According to Lord Goldsmith, there are a number of different duties that are expected to be followed and “…for a commercial company, success will normally mean long-term increase in value, but the company’s constitution and decisions made under it may also lay down the appropriate success model for the company. … it is essentially for the members of a company to define the objectives they wish to achieve. The normal way for that to be done—the traditional way—is that the members do it at the time the company is established. In the old style, it would have been set down in the company’s memorandum. That is changing … but the principle does not change that those who establish the company will start off by setting out what they hope to achieve. For most people who invest in companies, there is never any doubt about it—money. That is what they want. They want a long-term increase in the company. It is not a snap poll to be taken at any point in time.”  .

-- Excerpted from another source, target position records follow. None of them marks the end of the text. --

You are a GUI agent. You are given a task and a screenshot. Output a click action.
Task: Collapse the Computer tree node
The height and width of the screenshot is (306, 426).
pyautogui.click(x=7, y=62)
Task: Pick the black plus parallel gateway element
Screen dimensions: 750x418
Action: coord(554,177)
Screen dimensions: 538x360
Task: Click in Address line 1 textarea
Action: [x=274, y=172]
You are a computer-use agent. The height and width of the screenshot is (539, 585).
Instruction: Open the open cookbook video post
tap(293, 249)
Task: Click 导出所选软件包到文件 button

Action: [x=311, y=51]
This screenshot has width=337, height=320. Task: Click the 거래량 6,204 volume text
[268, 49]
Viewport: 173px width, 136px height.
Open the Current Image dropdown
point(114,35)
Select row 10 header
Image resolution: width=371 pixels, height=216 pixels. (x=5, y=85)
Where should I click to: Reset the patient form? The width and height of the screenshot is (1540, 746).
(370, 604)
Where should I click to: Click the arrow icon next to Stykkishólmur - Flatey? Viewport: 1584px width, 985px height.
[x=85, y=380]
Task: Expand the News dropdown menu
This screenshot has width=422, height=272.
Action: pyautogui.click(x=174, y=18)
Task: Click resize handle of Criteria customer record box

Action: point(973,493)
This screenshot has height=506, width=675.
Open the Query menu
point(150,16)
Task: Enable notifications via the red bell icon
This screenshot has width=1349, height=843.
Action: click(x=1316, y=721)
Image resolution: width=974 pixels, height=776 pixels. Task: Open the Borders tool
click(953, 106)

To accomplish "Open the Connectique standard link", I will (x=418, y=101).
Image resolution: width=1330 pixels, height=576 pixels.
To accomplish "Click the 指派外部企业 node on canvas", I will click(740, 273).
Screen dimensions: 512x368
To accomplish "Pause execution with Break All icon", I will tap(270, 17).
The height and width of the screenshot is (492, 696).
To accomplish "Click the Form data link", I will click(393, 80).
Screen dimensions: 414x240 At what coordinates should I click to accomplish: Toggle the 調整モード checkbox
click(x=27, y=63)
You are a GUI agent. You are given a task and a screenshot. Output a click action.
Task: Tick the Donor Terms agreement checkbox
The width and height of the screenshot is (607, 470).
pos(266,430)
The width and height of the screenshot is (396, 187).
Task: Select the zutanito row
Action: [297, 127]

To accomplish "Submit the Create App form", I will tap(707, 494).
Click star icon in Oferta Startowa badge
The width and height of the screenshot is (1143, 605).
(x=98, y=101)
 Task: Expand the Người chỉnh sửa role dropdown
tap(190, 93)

It is also important to understand that the lists of duties that are listed in the act are not exhaustive and the duties of the managers are very vast  . These duties that have been mentioned here are just as a handle which provide for the most essential duties that the directors need to perform. As expressed by Lord Goldsmith, “…we have included the words ‘amongst other matters’. We want to be clear that the list of factors [for a director to have regard to] is not exhaustive”. 
According to the S157, some of the other factors listed in the Act that effect the duties of the directors is the current age restriction of 70 years, which was prevalent in the previous laws, is now been removed  . This along with the acceptance of inclusion of directors at a minimum age of 16 years provides for the company to have a longer period of time to serve as directors in the company. The Act also allows for the directors to provide the companies house, with the use of the address for service. This is like a provision of a guest house for the directors which can be used for living. These houses will be kept in separate registers where the access to others will be limited and restricted  . This falls into a benefit for the directors and this is another one of the amendments which have been made to the act and one of the few provisions that have been made. “The clause does not impose a requirement on directors to keep records, as some people have suggested, in any circumstances in which they would not have to do so now”  .
The new changes in the duties of the directors have raised a number of issues and questions. These questions that have arisen due to the changes require to be answered by the government. There is confusion about whether the companies will be treated as separate entity by itself or whether the present members of the company will have a say in the working of the company and if they will remain to be dominant in the company. Based on all the cases that have been studied to gain complete knowledge of the duties, it is clear that there are a number of aspects which still require to be cleared out and by law. This includes the fact that the duties in some terms cause confusion for the directors and the cases need to be referred to be able to analyse the actual issue. There has been a thorough analysis of the various statements provided by the government spokesmen in the Lords and the Commons  . However there are still a number of discrepancies based on the knowledge gained from the cases which require to be dealt with by the Companies Act of 2006 and the Combined Act of 2008.